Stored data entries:
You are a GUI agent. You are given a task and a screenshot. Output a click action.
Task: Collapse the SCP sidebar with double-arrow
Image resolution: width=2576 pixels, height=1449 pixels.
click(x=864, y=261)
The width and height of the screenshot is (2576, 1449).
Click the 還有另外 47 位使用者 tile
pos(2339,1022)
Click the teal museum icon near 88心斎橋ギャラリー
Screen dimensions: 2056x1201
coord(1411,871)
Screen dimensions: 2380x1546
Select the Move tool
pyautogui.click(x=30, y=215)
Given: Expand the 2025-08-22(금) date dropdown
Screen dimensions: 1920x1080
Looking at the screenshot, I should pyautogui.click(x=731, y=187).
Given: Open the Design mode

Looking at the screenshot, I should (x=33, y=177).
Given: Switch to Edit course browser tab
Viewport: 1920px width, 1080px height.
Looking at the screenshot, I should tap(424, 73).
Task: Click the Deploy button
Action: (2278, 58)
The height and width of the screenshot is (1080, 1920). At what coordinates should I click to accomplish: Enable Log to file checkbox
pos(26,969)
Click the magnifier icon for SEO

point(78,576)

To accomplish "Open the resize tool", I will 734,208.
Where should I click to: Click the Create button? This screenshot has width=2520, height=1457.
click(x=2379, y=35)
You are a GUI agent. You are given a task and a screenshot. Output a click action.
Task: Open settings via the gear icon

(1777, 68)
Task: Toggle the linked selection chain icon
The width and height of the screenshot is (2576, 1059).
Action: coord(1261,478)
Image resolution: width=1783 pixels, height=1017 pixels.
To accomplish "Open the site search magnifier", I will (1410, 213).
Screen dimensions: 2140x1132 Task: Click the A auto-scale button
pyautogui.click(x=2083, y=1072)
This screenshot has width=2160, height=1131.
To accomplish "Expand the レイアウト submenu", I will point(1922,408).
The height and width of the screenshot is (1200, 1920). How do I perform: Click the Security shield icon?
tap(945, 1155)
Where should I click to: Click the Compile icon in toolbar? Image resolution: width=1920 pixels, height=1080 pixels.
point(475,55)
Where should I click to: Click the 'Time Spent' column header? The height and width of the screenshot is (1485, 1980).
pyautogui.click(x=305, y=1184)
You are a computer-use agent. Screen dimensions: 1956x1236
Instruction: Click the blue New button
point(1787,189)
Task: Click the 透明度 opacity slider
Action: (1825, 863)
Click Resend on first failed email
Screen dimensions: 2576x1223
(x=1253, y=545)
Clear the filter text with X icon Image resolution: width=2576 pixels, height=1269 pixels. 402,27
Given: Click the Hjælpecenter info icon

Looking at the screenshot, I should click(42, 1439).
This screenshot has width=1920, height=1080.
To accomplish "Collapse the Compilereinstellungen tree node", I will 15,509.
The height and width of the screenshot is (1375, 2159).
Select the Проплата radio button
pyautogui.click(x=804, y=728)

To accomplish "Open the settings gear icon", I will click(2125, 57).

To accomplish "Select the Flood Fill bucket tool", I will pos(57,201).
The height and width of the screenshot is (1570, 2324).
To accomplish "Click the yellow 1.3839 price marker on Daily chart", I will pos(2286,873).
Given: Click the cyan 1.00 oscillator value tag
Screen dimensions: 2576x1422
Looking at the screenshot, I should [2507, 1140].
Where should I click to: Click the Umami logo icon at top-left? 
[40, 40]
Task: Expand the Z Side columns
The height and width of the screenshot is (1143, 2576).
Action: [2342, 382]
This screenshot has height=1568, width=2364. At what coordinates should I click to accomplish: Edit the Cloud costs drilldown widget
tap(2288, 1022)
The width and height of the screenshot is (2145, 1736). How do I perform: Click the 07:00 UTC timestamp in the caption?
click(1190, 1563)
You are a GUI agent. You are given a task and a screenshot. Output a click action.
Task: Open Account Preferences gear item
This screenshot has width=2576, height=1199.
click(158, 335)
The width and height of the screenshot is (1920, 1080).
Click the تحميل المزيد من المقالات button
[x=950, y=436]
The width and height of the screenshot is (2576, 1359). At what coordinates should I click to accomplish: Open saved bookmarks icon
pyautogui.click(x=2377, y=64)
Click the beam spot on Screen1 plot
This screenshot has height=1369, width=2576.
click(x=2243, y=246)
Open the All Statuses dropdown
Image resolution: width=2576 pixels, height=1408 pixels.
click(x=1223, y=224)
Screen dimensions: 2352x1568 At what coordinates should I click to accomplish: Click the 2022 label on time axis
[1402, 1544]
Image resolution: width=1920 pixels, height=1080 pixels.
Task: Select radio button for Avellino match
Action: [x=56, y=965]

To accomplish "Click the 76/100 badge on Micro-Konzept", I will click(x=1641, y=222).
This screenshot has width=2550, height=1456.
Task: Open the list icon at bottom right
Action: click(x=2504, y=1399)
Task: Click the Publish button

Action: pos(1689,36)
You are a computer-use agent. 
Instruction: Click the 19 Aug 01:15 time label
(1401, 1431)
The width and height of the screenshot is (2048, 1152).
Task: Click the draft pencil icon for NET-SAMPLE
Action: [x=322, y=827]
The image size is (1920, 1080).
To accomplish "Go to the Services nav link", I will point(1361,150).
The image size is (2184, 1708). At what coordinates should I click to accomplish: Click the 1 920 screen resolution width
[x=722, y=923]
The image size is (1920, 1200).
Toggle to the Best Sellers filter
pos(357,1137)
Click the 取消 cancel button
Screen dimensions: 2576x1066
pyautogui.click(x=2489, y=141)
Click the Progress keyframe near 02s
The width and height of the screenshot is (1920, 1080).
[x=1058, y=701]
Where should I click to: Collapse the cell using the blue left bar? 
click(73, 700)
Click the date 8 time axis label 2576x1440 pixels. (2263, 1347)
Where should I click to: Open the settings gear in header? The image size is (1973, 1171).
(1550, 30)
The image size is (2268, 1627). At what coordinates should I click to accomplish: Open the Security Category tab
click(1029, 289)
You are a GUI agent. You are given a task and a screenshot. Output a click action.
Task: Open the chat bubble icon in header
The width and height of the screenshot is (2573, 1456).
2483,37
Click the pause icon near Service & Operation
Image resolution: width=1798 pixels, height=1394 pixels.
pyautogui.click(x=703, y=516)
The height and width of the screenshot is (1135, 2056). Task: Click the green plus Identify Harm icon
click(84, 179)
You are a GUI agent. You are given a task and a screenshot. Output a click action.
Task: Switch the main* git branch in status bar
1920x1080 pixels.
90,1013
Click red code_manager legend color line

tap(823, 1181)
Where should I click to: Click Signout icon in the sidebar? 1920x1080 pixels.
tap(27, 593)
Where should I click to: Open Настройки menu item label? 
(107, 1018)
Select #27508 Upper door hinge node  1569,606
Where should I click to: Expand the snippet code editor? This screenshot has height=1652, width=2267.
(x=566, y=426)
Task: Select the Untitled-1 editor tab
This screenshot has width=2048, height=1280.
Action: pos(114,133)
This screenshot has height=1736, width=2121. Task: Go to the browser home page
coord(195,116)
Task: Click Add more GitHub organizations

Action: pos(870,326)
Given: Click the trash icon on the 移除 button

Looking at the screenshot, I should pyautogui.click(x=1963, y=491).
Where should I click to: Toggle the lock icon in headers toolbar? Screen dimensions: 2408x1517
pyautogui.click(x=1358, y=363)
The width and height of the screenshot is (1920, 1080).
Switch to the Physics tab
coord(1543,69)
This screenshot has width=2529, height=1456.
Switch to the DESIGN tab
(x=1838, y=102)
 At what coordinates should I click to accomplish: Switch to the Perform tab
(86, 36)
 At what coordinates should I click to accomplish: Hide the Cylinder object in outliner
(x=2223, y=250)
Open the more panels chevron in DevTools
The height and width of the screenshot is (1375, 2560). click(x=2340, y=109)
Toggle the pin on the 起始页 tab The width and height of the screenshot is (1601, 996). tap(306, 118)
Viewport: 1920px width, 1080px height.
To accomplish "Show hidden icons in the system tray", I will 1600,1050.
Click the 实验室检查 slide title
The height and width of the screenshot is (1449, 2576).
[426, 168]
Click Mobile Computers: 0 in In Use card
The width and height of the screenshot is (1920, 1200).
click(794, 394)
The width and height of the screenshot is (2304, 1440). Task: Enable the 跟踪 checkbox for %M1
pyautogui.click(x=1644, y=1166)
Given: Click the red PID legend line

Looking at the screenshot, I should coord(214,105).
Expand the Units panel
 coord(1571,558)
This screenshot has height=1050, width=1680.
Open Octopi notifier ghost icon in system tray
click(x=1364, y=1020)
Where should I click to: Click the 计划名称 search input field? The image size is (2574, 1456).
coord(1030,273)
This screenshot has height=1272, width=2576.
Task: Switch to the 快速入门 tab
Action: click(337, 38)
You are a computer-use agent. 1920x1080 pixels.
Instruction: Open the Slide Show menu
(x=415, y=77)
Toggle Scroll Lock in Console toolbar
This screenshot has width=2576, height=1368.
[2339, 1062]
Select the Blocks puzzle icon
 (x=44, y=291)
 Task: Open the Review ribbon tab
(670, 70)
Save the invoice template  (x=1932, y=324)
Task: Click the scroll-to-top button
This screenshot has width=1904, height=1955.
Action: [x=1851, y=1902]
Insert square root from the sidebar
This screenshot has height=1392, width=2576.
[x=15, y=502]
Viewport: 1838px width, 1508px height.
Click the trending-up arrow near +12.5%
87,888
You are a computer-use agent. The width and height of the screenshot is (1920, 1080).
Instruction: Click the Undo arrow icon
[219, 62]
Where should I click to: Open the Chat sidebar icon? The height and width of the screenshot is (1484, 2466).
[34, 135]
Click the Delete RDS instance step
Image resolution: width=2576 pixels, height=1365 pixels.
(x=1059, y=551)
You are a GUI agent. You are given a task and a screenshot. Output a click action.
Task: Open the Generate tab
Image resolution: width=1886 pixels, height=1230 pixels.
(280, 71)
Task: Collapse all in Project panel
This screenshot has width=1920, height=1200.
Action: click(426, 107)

● WHAT YOU NEED TO DO:
Give again, exactly as written, the lines running from the first line of the data above through the line that contains "The width and height of the screenshot is (2576, 1449).".

● COMPLETED EXERCISE:
You are a GUI agent. You are given a task and a screenshot. Output a click action.
Task: Collapse the SCP sidebar with double-arrow
Image resolution: width=2576 pixels, height=1449 pixels.
click(x=864, y=261)
The width and height of the screenshot is (2576, 1449).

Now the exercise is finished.